(Stored dataset listing)
------------------------------------------------

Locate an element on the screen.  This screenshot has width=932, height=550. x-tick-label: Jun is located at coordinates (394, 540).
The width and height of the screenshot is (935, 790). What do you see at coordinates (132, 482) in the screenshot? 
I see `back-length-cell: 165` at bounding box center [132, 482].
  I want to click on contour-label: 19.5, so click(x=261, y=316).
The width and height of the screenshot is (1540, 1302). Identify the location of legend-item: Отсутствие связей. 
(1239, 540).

------------------------------------------------

▸ WRITTEN TASK
Copy the listing word for word, from the line containing "I want to click" down to the end of the listing.

▸ WRITTEN REPLY
  I want to click on contour-label: 19.5, so click(x=261, y=316).
The width and height of the screenshot is (1540, 1302). Identify the location of legend-item: Отсутствие связей. 
(1239, 540).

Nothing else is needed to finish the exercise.